Apesar de toda a investigação policial ter sido baseada em interceptações telefônicas, as escutas em que o ex-presidente do TCE aparece não foram repassadas ao MP pela Polícia Civil, conforme revelado na denúncia. "Há ainda diálogo captado em que Aloysio Neves revela ter plena ciência sobre o esquema de corrupção no Detran/Magé captaneado por seu parceiro de relacionamento André Vinícius, sendo este o centro das apurações deste Inquérito Policial, no entanto, o sobredito diálogo, apesar ter sido visualizado inexplicavelmente não consta dos relatórios policiais", diz trecho.

O MP solicitou que a corregedoria da Polícia Civil investigue o motivo do delegado Robson Ferreira da Silva e um inspetor terem omitido do relatório essas gravações. O delegado nega que tenha omitido. Os promotores também encaminharam as escutas de Neves para a Procuradoria Geral da República, já que o ex-presidente do TCE tem foro privilegiado.

Além de André Vinícius, também foi preso o ex-secretário municipal Paulo Cesar Batista Vaz, apontado como o braço-direito do então prefeito Nestor Vidal. Paulo exerceu a chefia do posto de vistoria após a saída de Alexandre Bento Rangel Pinto do cargo, terceiro acusado preso.

Ação em Guapi começou com reportagem do DIA

Também ontem o MP cumpriu cinco mandados de prisão temporária, sendo dois contra ex-prefeitos de Guapimirim, e um contra oficial da PM. Os demais presos são a cunhada e a sogra do PM.

Foram presos os ex-prefeitos Renato Costa Mello Júnior (Júnior do Posto) e Marcos Aurélio Dias que contrataram, em suas gestões, a ONG Casa Espírita Tesloo, por licitações fraudulentas, segundo o MP.

A investigação começou após reportagem do DIA, de 2012, mostrar as suspeitas sobre a ONG, coordenada pelo oficial da PM. Segundo o MP, o contrato seria para fornecimento de mão de obra terceirizada para a prefeitura sem concurso, como determina a lei.

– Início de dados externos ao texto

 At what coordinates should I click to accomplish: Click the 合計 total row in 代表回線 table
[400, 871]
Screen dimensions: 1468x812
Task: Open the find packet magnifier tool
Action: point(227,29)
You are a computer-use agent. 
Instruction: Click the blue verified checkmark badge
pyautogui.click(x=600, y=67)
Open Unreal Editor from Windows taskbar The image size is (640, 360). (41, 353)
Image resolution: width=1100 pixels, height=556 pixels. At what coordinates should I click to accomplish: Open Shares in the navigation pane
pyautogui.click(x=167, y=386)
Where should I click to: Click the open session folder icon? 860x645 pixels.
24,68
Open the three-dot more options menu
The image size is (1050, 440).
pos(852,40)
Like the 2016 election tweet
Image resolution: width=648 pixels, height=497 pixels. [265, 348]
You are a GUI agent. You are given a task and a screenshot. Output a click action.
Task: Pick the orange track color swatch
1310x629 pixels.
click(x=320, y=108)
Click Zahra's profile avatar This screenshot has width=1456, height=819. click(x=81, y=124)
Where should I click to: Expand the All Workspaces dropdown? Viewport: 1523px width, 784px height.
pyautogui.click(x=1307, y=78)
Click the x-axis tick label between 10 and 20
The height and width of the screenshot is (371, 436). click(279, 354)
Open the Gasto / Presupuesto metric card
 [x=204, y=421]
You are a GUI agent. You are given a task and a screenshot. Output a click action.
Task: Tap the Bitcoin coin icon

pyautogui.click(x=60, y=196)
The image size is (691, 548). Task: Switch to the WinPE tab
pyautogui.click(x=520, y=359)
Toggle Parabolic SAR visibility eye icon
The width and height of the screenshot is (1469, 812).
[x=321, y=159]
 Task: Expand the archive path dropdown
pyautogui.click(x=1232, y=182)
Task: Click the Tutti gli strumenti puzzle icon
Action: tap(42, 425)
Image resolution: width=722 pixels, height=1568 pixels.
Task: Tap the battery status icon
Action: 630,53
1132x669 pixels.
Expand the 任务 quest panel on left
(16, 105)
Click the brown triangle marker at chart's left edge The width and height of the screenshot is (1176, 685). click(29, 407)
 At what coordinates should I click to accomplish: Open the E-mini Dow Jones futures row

Na gestão do ex-prefeito Júnior do Posto, a ONG venceu licitação de R$ 17,8 milhões. Na de Marcos Aurélio, os valores subiram para R$ 66,5 milhões. O promotor de justiça Eduardo Fonseca disse que não houve comprovação de que funcionários prestavam serviços à ONG ou à prefeitura.

Também foram cumpridos 12 mandados de busca e apreensão. Na casa do Júnior do Posto, avaliada em R$ 7 milhões, foram apreendidos R$ 40 mil, US$ 1 mil, uma BMW, documentações de lotes de terrenos, entre outros.

A Tesloo foi alvo de investigações envolvendo o ex-secretário de Desenvolvimento Social da Prefeitura do Rio, Rodrigo Bethlem, acusado de receber dinheiro para beneficiar a ONG entre 2010 e 2012. As defesas dos cinco investigados não foram localizadas.